[[ The data, beginning ]]
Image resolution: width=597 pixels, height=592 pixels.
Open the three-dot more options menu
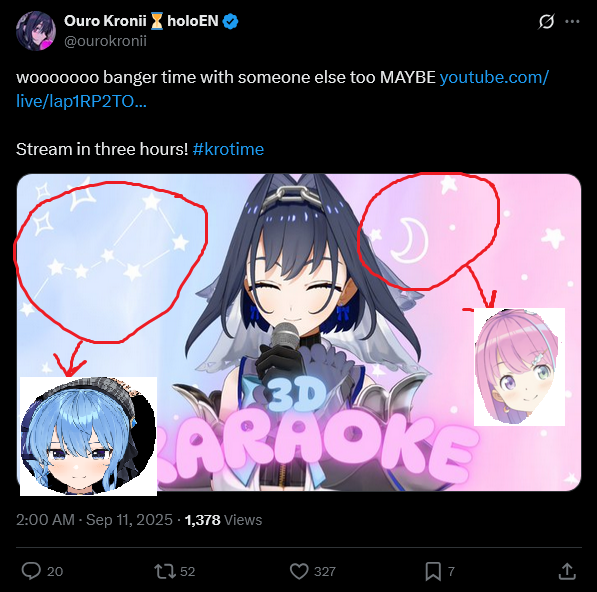click(572, 22)
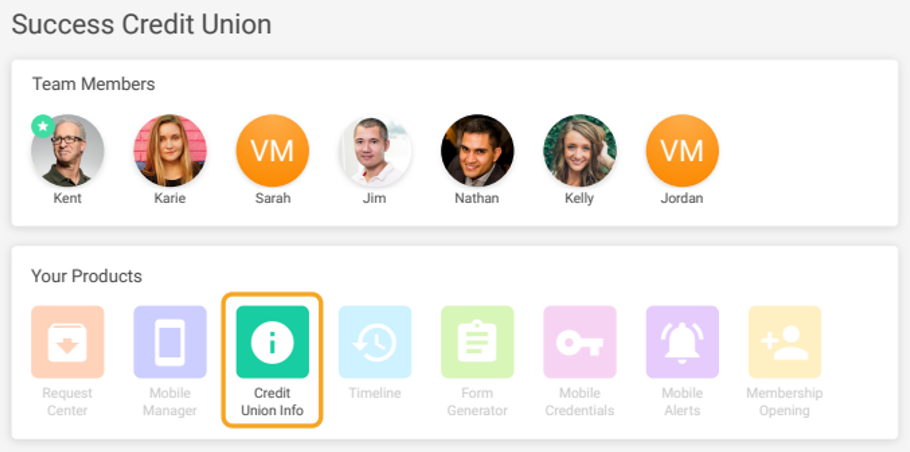Open the Mobile Alerts bell icon
The height and width of the screenshot is (452, 910).
coord(682,342)
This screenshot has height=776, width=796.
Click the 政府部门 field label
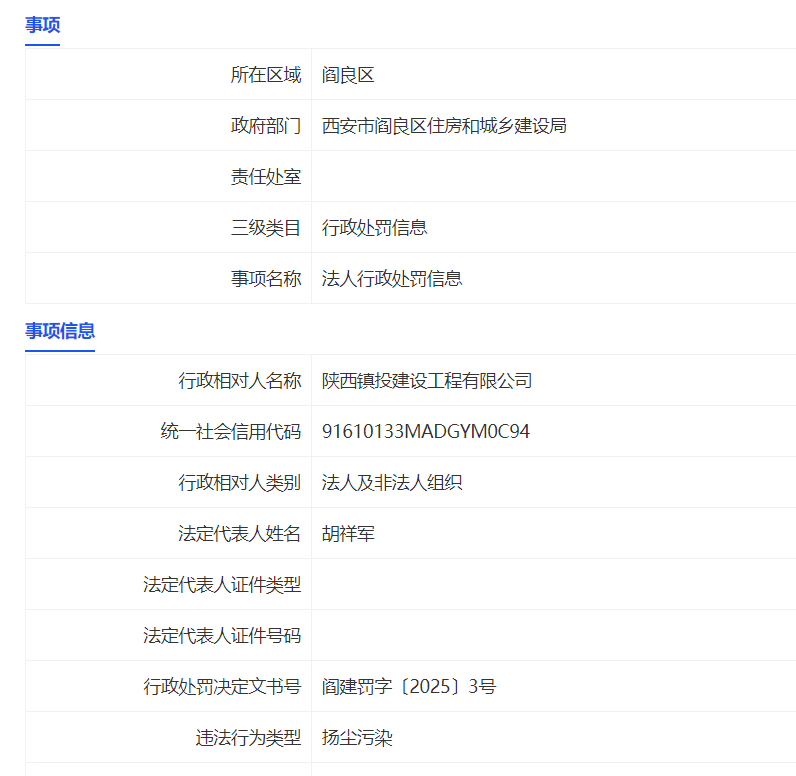tap(265, 126)
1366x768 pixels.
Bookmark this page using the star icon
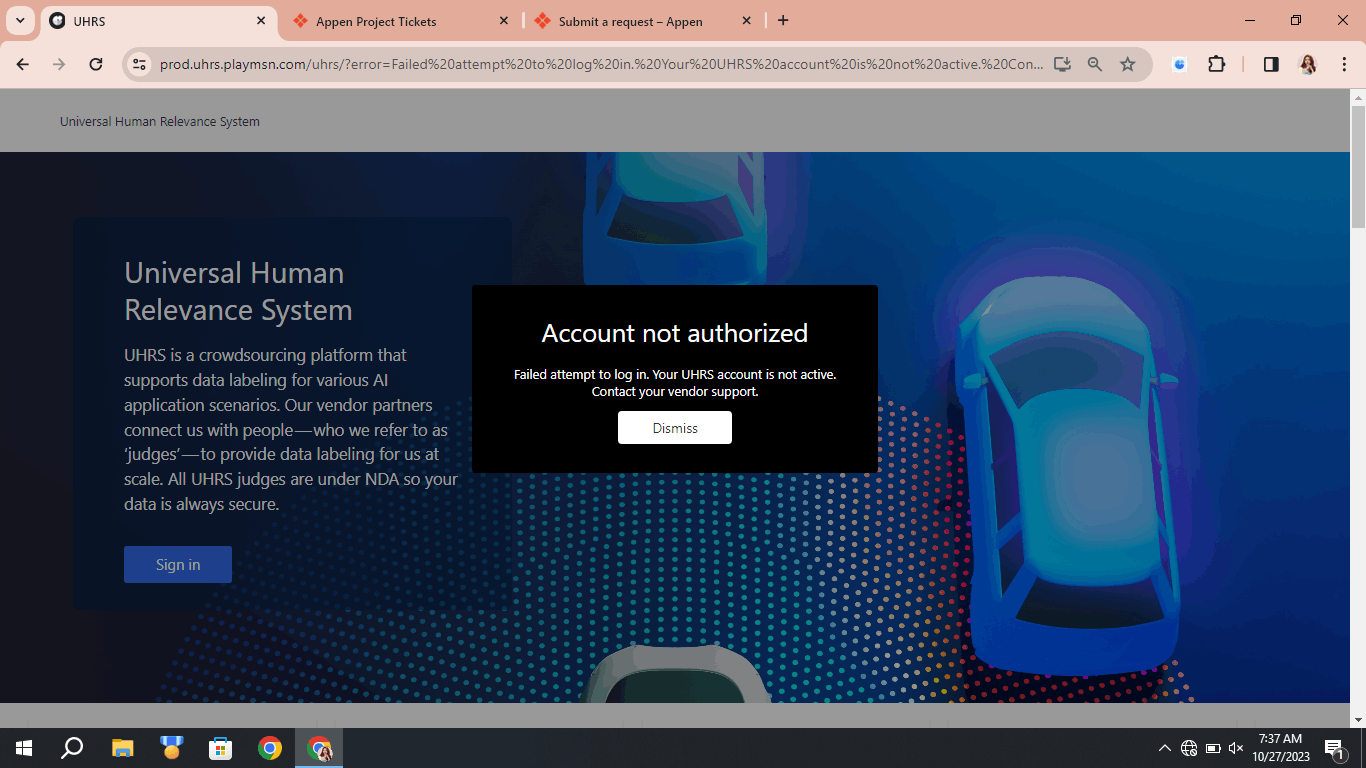(x=1128, y=63)
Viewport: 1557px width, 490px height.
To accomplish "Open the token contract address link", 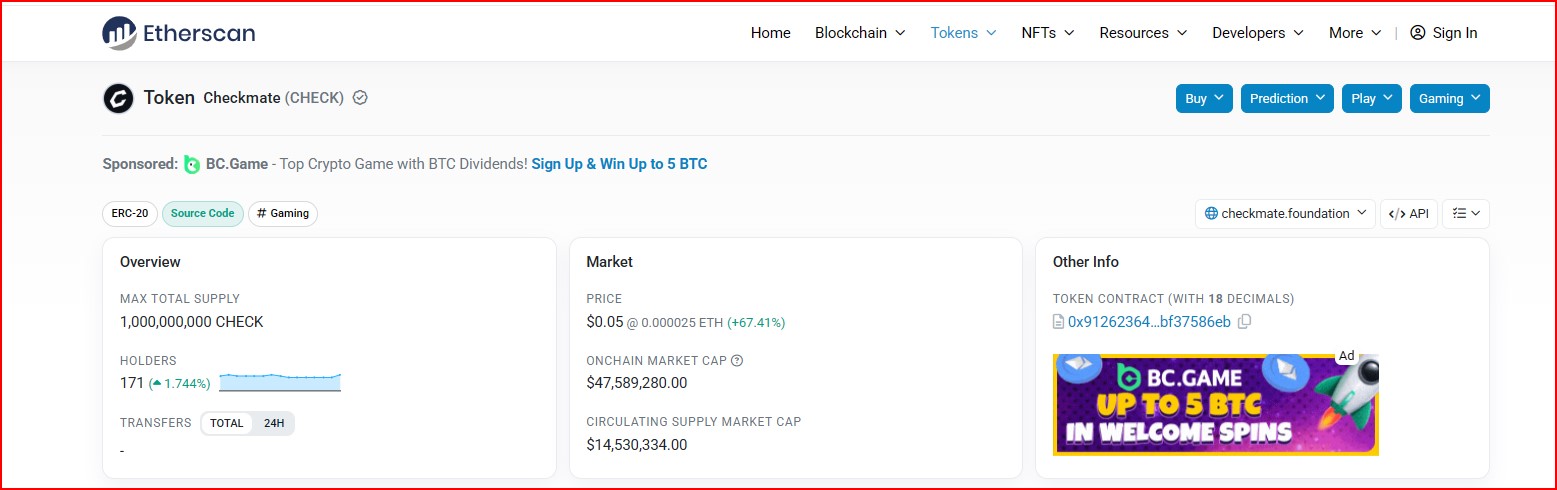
[[ The data, end ]]
Tally the lines in the records that contain "pixels", then give only the tally.

[Final answer]: 2